TASK REQUIREMENTS - Every line of the material must appear in the answer exactly as it does here.

++++++++++

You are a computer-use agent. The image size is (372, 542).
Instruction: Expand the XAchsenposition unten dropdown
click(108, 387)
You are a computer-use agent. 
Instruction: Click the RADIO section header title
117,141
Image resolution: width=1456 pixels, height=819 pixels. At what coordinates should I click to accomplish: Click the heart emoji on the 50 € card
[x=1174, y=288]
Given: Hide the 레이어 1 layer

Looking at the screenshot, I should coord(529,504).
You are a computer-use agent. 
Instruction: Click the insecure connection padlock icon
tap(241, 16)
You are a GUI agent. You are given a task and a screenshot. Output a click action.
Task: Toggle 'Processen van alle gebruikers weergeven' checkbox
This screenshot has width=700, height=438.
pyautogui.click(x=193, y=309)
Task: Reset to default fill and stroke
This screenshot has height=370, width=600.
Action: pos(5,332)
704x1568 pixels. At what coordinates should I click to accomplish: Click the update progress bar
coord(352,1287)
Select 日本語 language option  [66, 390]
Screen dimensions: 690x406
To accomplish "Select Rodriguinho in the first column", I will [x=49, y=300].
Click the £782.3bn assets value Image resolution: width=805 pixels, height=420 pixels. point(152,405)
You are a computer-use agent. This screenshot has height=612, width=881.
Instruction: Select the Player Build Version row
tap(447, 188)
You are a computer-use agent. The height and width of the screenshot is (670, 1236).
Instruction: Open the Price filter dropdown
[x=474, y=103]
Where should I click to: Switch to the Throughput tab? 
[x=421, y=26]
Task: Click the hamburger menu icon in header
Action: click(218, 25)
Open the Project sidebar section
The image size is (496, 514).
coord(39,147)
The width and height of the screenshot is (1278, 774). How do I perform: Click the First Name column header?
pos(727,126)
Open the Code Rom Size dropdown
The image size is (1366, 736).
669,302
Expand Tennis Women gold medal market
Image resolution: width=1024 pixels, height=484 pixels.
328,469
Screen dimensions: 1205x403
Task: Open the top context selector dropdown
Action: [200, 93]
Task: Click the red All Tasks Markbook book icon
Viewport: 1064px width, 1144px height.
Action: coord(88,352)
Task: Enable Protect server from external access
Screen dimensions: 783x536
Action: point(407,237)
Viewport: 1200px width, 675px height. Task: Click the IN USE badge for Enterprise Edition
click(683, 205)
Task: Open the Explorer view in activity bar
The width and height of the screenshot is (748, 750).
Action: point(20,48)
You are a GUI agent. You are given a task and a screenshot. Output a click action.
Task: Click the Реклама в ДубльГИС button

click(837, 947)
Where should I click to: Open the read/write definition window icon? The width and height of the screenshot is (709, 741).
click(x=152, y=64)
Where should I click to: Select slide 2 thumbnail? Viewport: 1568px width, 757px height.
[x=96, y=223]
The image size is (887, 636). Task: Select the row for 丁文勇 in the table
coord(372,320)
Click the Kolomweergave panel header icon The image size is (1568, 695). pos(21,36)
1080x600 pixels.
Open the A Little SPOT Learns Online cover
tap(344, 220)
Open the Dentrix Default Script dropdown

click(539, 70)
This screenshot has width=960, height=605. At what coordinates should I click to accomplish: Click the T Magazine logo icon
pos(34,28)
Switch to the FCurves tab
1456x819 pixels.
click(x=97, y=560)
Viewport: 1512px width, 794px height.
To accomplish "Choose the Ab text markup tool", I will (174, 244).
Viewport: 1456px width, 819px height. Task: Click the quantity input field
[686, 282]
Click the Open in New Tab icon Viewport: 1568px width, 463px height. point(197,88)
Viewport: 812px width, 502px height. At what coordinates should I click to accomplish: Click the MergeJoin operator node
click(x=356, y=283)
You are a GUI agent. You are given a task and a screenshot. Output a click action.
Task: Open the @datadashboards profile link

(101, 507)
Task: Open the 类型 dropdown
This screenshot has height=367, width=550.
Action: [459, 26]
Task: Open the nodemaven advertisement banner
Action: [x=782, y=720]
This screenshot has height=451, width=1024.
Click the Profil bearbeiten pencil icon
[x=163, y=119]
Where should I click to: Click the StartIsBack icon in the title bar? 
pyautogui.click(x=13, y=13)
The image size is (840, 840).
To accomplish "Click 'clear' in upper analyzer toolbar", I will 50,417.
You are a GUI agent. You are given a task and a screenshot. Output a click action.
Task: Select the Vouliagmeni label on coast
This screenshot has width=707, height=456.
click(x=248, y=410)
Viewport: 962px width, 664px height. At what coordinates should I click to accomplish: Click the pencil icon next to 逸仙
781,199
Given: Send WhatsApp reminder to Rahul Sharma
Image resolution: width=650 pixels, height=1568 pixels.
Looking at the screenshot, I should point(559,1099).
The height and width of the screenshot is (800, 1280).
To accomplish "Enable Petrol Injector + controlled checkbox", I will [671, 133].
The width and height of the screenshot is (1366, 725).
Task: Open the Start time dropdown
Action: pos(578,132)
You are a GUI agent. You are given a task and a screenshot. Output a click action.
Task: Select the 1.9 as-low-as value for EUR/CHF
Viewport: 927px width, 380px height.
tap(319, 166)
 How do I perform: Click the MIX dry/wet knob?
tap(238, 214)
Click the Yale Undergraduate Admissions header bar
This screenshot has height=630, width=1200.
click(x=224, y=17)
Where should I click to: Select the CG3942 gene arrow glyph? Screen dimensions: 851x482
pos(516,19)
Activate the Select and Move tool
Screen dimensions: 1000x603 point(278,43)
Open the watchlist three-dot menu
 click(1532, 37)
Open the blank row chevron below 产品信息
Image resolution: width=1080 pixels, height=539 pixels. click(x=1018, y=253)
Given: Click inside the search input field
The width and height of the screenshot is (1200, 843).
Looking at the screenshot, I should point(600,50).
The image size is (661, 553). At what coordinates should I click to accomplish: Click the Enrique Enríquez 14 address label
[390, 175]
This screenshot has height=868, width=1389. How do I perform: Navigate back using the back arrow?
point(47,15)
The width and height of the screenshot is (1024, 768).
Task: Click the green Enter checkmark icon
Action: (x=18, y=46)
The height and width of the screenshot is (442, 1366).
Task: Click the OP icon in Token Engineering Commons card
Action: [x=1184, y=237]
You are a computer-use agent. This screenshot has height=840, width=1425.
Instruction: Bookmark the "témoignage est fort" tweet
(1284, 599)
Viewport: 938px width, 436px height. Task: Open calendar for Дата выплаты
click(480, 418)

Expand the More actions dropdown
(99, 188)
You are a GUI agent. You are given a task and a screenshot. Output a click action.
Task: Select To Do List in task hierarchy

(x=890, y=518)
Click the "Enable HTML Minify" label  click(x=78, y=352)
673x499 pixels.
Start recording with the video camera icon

++++++++++

COMPLETED TASK -
You are a computer-use agent. The image size is (372, 542).
Instruction: Expand the XAchsenposition unten dropdown
click(108, 387)
You are a computer-use agent. 
Instruction: Click the RADIO section header title
117,141
Image resolution: width=1456 pixels, height=819 pixels. At what coordinates should I click to accomplish: Click the heart emoji on the 50 € card
[x=1174, y=288]
Given: Hide the 레이어 1 layer

Looking at the screenshot, I should coord(529,504).
You are a computer-use agent. 
Instruction: Click the insecure connection padlock icon
tap(241, 16)
You are a GUI agent. You are given a task and a screenshot. Output a click action.
Task: Toggle 'Processen van alle gebruikers weergeven' checkbox
This screenshot has width=700, height=438.
pyautogui.click(x=193, y=309)
Task: Reset to default fill and stroke
This screenshot has height=370, width=600.
Action: pos(5,332)
704x1568 pixels. At what coordinates should I click to accomplish: Click the update progress bar
coord(352,1287)
Select 日本語 language option  [66, 390]
Screen dimensions: 690x406
To accomplish "Select Rodriguinho in the first column", I will [x=49, y=300].
Click the £782.3bn assets value Image resolution: width=805 pixels, height=420 pixels. point(152,405)
You are a computer-use agent. This screenshot has height=612, width=881.
Instruction: Select the Player Build Version row
tap(447, 188)
You are a computer-use agent. The height and width of the screenshot is (670, 1236).
Instruction: Open the Price filter dropdown
[x=474, y=103]
Where should I click to: Switch to the Throughput tab? 
[x=421, y=26]
Task: Click the hamburger menu icon in header
Action: click(218, 25)
Open the Project sidebar section
The image size is (496, 514).
coord(39,147)
The width and height of the screenshot is (1278, 774). How do I perform: Click the First Name column header?
pos(727,126)
Open the Code Rom Size dropdown
The image size is (1366, 736).
669,302
Expand Tennis Women gold medal market
Image resolution: width=1024 pixels, height=484 pixels.
328,469
Screen dimensions: 1205x403
Task: Open the top context selector dropdown
Action: [200, 93]
Task: Click the red All Tasks Markbook book icon
Viewport: 1064px width, 1144px height.
Action: coord(88,352)
Task: Enable Protect server from external access
Screen dimensions: 783x536
Action: point(407,237)
Viewport: 1200px width, 675px height. Task: Click the IN USE badge for Enterprise Edition
click(683, 205)
Task: Open the Explorer view in activity bar
The width and height of the screenshot is (748, 750).
Action: point(20,48)
You are a GUI agent. You are given a task and a screenshot. Output a click action.
Task: Click the Реклама в ДубльГИС button

click(837, 947)
Where should I click to: Open the read/write definition window icon? The width and height of the screenshot is (709, 741).
click(x=152, y=64)
Where should I click to: Select slide 2 thumbnail? Viewport: 1568px width, 757px height.
[x=96, y=223]
The image size is (887, 636). Task: Select the row for 丁文勇 in the table
coord(372,320)
Click the Kolomweergave panel header icon The image size is (1568, 695). pos(21,36)
1080x600 pixels.
Open the A Little SPOT Learns Online cover
tap(344, 220)
Open the Dentrix Default Script dropdown

click(539, 70)
This screenshot has width=960, height=605. At what coordinates should I click to accomplish: Click the T Magazine logo icon
pos(34,28)
Switch to the FCurves tab
1456x819 pixels.
click(x=97, y=560)
Viewport: 1512px width, 794px height.
To accomplish "Choose the Ab text markup tool", I will (174, 244).
Viewport: 1456px width, 819px height. Task: Click the quantity input field
[686, 282]
Click the Open in New Tab icon Viewport: 1568px width, 463px height. point(197,88)
Viewport: 812px width, 502px height. At what coordinates should I click to accomplish: Click the MergeJoin operator node
click(x=356, y=283)
You are a GUI agent. You are given a task and a screenshot. Output a click action.
Task: Open the @datadashboards profile link

(101, 507)
Task: Open the 类型 dropdown
This screenshot has height=367, width=550.
Action: [459, 26]
Task: Open the nodemaven advertisement banner
Action: [x=782, y=720]
This screenshot has height=451, width=1024.
Click the Profil bearbeiten pencil icon
[x=163, y=119]
Where should I click to: Click the StartIsBack icon in the title bar? 
pyautogui.click(x=13, y=13)
The image size is (840, 840).
To accomplish "Click 'clear' in upper analyzer toolbar", I will 50,417.
You are a GUI agent. You are given a task and a screenshot. Output a click action.
Task: Select the Vouliagmeni label on coast
This screenshot has width=707, height=456.
click(x=248, y=410)
Viewport: 962px width, 664px height. At what coordinates should I click to accomplish: Click the pencil icon next to 逸仙
781,199
Given: Send WhatsApp reminder to Rahul Sharma
Image resolution: width=650 pixels, height=1568 pixels.
Looking at the screenshot, I should point(559,1099).
The height and width of the screenshot is (800, 1280).
To accomplish "Enable Petrol Injector + controlled checkbox", I will [671, 133].
The width and height of the screenshot is (1366, 725).
Task: Open the Start time dropdown
Action: pos(578,132)
You are a GUI agent. You are given a task and a screenshot. Output a click action.
Task: Select the 1.9 as-low-as value for EUR/CHF
Viewport: 927px width, 380px height.
tap(319, 166)
 How do I perform: Click the MIX dry/wet knob?
tap(238, 214)
Click the Yale Undergraduate Admissions header bar
This screenshot has height=630, width=1200.
click(x=224, y=17)
Where should I click to: Select the CG3942 gene arrow glyph? Screen dimensions: 851x482
pos(516,19)
Activate the Select and Move tool
Screen dimensions: 1000x603 point(278,43)
Open the watchlist three-dot menu
 click(1532, 37)
Open the blank row chevron below 产品信息
Image resolution: width=1080 pixels, height=539 pixels. click(x=1018, y=253)
Given: Click inside the search input field
The width and height of the screenshot is (1200, 843).
Looking at the screenshot, I should point(600,50).
The image size is (661, 553). At what coordinates should I click to accomplish: Click the Enrique Enríquez 14 address label
[390, 175]
This screenshot has height=868, width=1389. How do I perform: Navigate back using the back arrow?
point(47,15)
The width and height of the screenshot is (1024, 768).
Task: Click the green Enter checkmark icon
Action: (x=18, y=46)
The height and width of the screenshot is (442, 1366).
Task: Click the OP icon in Token Engineering Commons card
Action: [x=1184, y=237]
You are a computer-use agent. This screenshot has height=840, width=1425.
Instruction: Bookmark the "témoignage est fort" tweet
(1284, 599)
Viewport: 938px width, 436px height. Task: Open calendar for Дата выплаты
click(480, 418)

Expand the More actions dropdown
(99, 188)
You are a GUI agent. You are given a task and a screenshot. Output a click action.
Task: Select To Do List in task hierarchy

(x=890, y=518)
Click the "Enable HTML Minify" label  click(x=78, y=352)
673x499 pixels.
Start recording with the video camera icon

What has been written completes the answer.